Google Chairman Eric Schmidt put himself in the front lines of one of the most intense Internet debates today. The debate is freedom of speech vs fighting terrorism, hate speech, bullying and other online ills.
In a NY Times op-ed, Schmidt suggested tools like spell-checkers to control tensions. These spell-checkers would keep hate speech and harassment in check. But in the same statement, he suggested stability and freedom of expression go hand in hand. Schmidt didn’t elaborate too much more than this. But Schmidt insists tech platforms like this should only target terrorist groups. Online speech is a hot issue in this election. Hilary Clinton called on Silicon Valley to find a way to stop ISIS‘s online communication. At a South Carolina rally, Donald Trump suggested we close the Internet on some level, and mocked those who would criticize this move in the name of free speech. The rise of terrorist groups like ISIL uses social media for recruitment purposes and to brag about their hideous atrocities. But that’s not all.
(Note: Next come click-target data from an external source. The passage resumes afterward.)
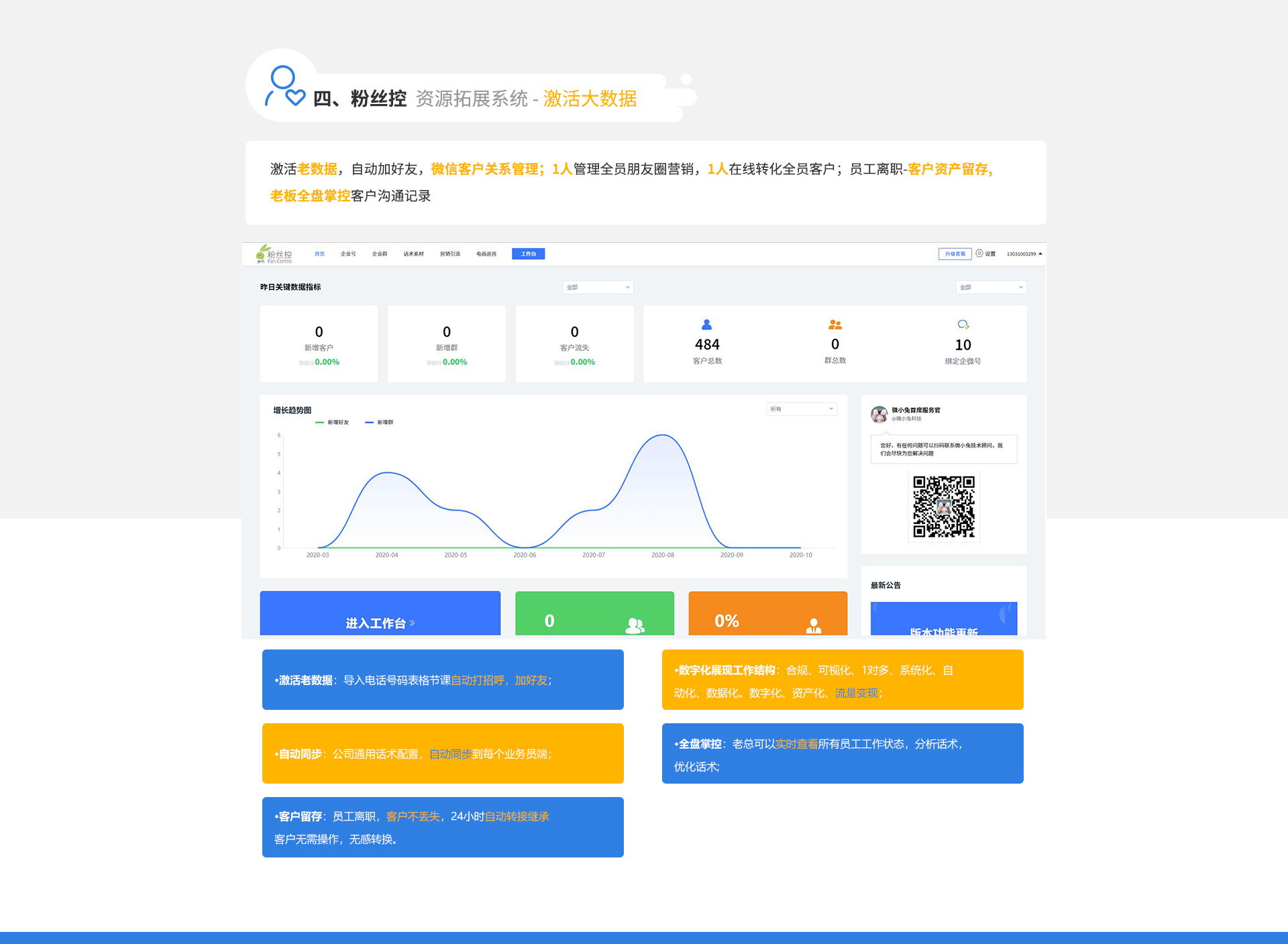Screen dimensions: 1288x944
Task: Click the person icon on orange card
Action: pyautogui.click(x=813, y=625)
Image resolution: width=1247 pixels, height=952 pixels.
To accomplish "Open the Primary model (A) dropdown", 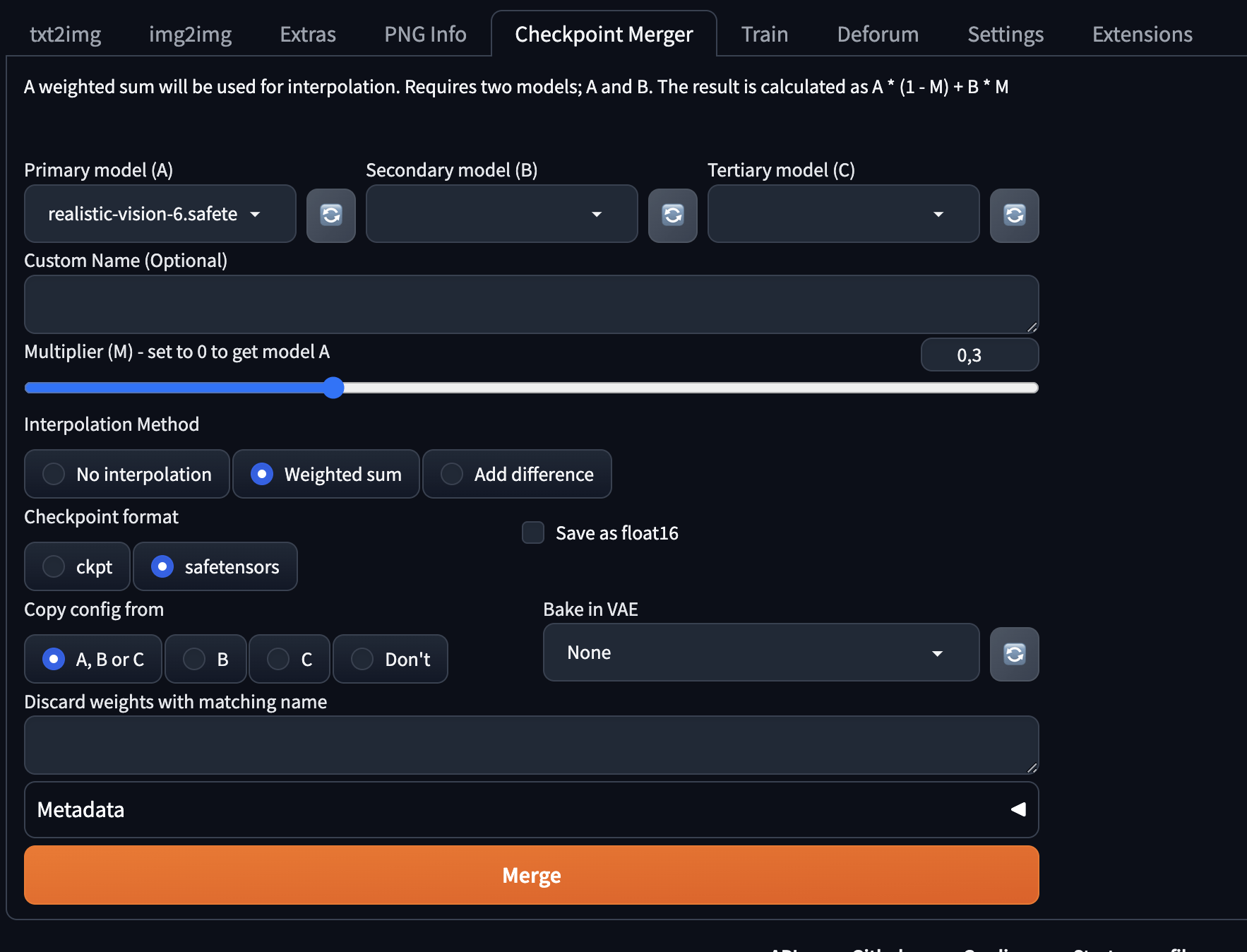I will [x=160, y=214].
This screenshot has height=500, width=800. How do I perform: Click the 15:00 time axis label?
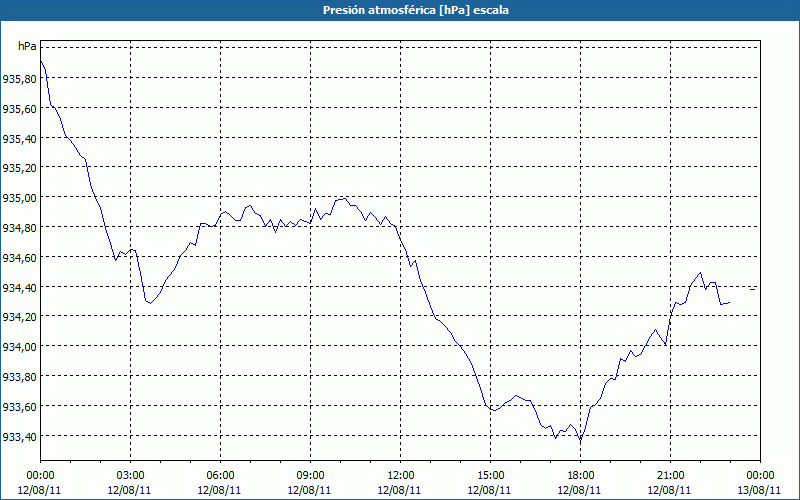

There have been calls to stop those who use social media as a tool of hatred against others. This is what social media entities like http://computergeeksnow.com/2015/08/28/facebook-turns-a-billion/, Twitter and Google have been wrestling with for years.
On the other side, civil libertarians and free speech advocates have a valid point. Nobody, whether it be governments, social media entities, or hackers, should use terrorism or hatred as an excuse to trample on the civil rights of innocent Americans. On the other hand, something needs to be done to stop ISIS’s demonic propaganda online. The last thing these thugs need is to use the computer as a recruitment tool. So how do tech leaders balance that? How do we as online consumers balance that? Does Google Chairman Eric Schmidt have a point on these spell-checkers? ?Or is Schmidt going too far?